= Treść polecenia =
Proszę przepisać wszystkie poniższe linie, zastępując „アクセス” przez „交通案内” i nie zmieniając niczego poza tym. Obrazy należy pominąć w odpowiedzi.

= Wpisy o tym, gdzie co się znajduje =
────────────────────

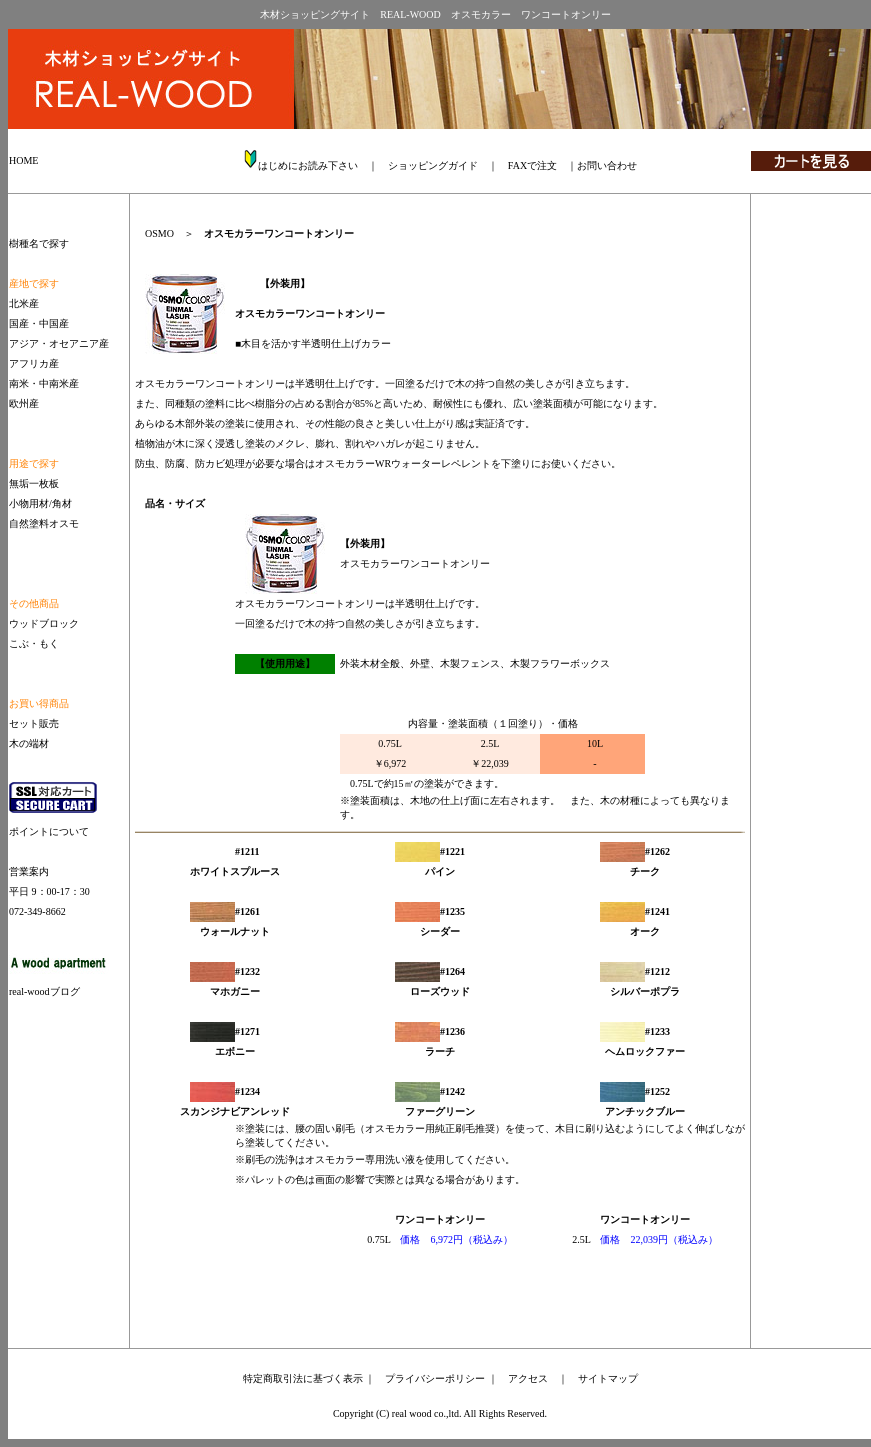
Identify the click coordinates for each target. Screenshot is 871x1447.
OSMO (159, 233)
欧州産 (24, 403)
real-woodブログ (44, 991)
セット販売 (34, 723)
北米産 (24, 303)
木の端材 (29, 743)
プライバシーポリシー (435, 1378)
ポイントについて (49, 831)
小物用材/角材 (40, 503)
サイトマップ (608, 1378)
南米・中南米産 (44, 383)
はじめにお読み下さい (308, 165)
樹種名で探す (39, 243)
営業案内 (29, 871)
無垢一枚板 (34, 483)
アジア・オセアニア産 (59, 343)
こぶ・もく (34, 643)
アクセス (528, 1378)
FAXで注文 (532, 165)
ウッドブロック (44, 623)
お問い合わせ (607, 165)
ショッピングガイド (433, 165)
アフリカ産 (34, 363)
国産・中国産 (39, 323)
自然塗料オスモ (44, 523)
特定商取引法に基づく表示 (303, 1378)
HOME (23, 160)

────────────────────

= Wynik zadania =
Identify the click coordinates for each target. Screenshot is 871x1447.
OSMO (159, 233)
欧州産 (24, 403)
real-woodブログ (44, 991)
セット販売 (34, 723)
北米産 (24, 303)
木の端材 (29, 743)
プライバシーポリシー (435, 1378)
ポイントについて (49, 831)
小物用材/角材 (40, 503)
サイトマップ (608, 1378)
南米・中南米産 (44, 383)
はじめにお読み下さい (308, 165)
樹種名で探す (39, 243)
営業案内 (29, 871)
無垢一枚板 (34, 483)
アジア・オセアニア産 (59, 343)
こぶ・もく (34, 643)
交通案内 (528, 1378)
FAXで注文 (532, 165)
ウッドブロック (44, 623)
お問い合わせ (607, 165)
ショッピングガイド (433, 165)
アフリカ産 (34, 363)
国産・中国産 (39, 323)
自然塗料オスモ (44, 523)
特定商取引法に基づく表示 (303, 1378)
HOME (23, 160)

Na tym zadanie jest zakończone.